XML 16 R6.htm IDEA: XBRL DOCUMENT v3.7.0.1
Description of Business
3 Months Ended
Apr. 01, 2017
Organization, Consolidation and Presentation of Financial Statements [Abstract]  
Description of Business
Description of Business

Ultratech, Inc. (referred to herein as “Ultratech,” the “Company”, “we”, “our” or “us”) develops, manufactures and markets photolithography, laser thermal processing and inspection equipment designed to reduce the cost of ownership for manufacturers of semiconductor devices, including advanced packaging processes and various nanotechnology components including micro electro mechanical systems (“MEMS”), high-brightness light emitting diodes (“HBLEDs”) and atomic layer deposition (“ALD”) for customers located throughout North America, Europe, Singapore, Japan, Taiwan, Korea and the rest of Asia. Ultratech was incorporated in the state of Delaware in 1992.

We supply step-and-repeat photolithography systems based on one-to-one imaging technology. Within the semiconductor industry, we target the market for advanced packaging applications. Our laser thermal processing equipment is targeted at advanced annealing applications within the semiconductor industry. Within the nanotechnology industry, our target markets includes MEMS, HBLEDs and ALD. Our wafer inspection system provides the flexibility to address a wide range of applications including improved overlay control and enhanced yield.
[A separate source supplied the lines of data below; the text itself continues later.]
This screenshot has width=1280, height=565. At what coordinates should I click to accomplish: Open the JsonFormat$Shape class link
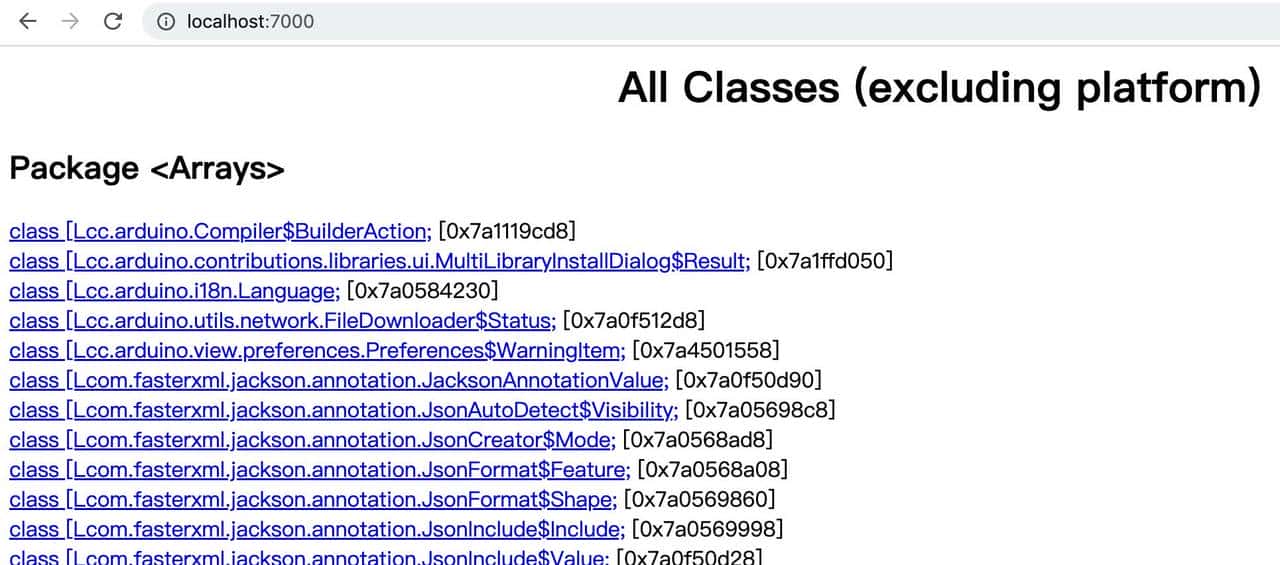tap(312, 499)
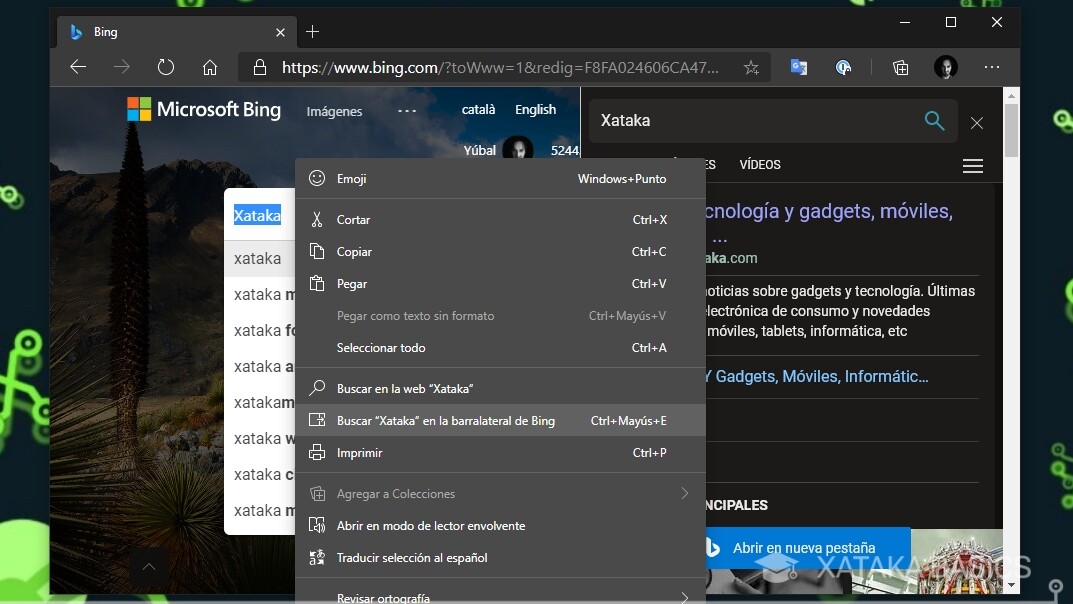Expand the Revisar ortografía submenu

[684, 594]
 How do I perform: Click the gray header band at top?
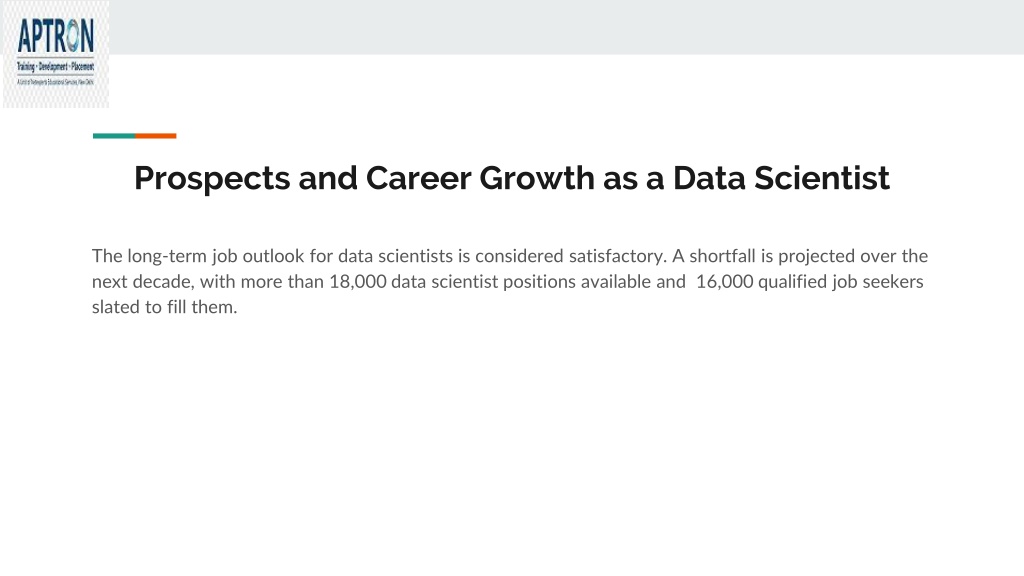point(566,27)

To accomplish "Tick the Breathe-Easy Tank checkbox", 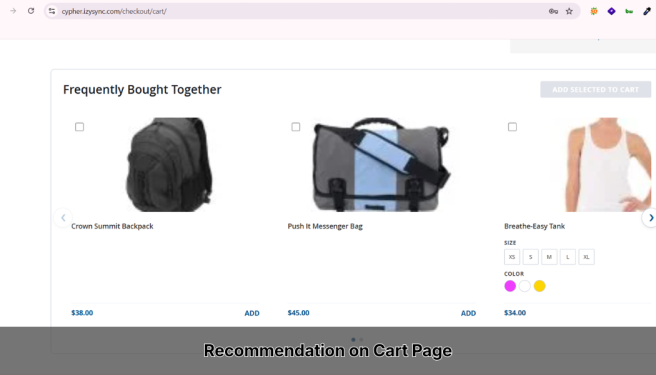I will pyautogui.click(x=512, y=127).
In evaluating our business, we gave consideration to our Chief Executive Officer’s review of financial information and the organizational structure of our management. Based on this review, we concluded that, at the present time, resources are allocated and other financial decisions are made based on our consolidated financial information. Accordingly, we have determined that we operate in one business segment, which is the manufacture and distribution of capital equipment to manufacturers of semiconductor devices and nanotechnology components.

Recent Developments

On February 2, 2017, the Company, Veeco Instruments Inc., a Delaware corporation (“Veeco”) and Ulysses Acquisition Subsidiary Corp., a Delaware corporation and a wholly owned subsidiary of Veeco (“Merger Subsidiary”), entered into an Agreement and Plan of Merger (the “Merger Agreement”), pursuant to which, among other things, Merger Subsidiary will be merged with and into the Company (the “Merger”), with the Company surviving the Merger as a wholly owned subsidiary of Veeco, subject to the terms and conditions of the Merger Agreement. The boards of directors of both Veeco and the Company have approved the transaction. The closing of the Merger is subject to the adoption of the Merger Agreement by the affirmative vote of the holders of at least a majority of the outstanding shares of our common stock and to various other customary conditions, the absence of any temporary restraining order, preliminary or permanent injunction or other judgment issued by any court of competent jurisdiction enjoining or otherwise prohibiting the consummation of the Merger and the SEC having declared effective a registration statement on Form S-4 with respect to the shares of Veeco common stock issuable in connection with the Merger. In addition, it is a condition to closing of the Merger that the Company and its subsidiaries, on a consolidated basis, have at least $180 million of cash on hand held in the United States. Pursuant to the Merger Agreement, and subject to the terms and conditions contained therein, upon the closing of the Merger, each share of our common stock outstanding immediately prior to the closing of the Merger (other than shares of our common stock owned by us as treasury shares or owned by Veeco, any of its subsidiaries, any of our subsidiaries or holders of our common stock, if any, who properly exercise their appraisal rights under the General Corporation Law of the State of Delaware) will be converted into the right to receive (i) $21.75 in cash without interest and (ii) 0.2675 of a share of Veeco common stock.
On February 17, 2017, we received notice from the U.S. Federal Trade Commission that it had granted early termination, effective immediately, of the applicable waiting period under the Hart-Scott-Rodino Antitrust Improvements Act of 1976, as amended, (the “HSR Act”), for the Merger. The early termination of the waiting period under the HSR Act satisfies one of the conditions to the closing of the Merger, which remains subject to other closing conditions, including the adoption of the Merger Agreement by requisite vote of our stockholders.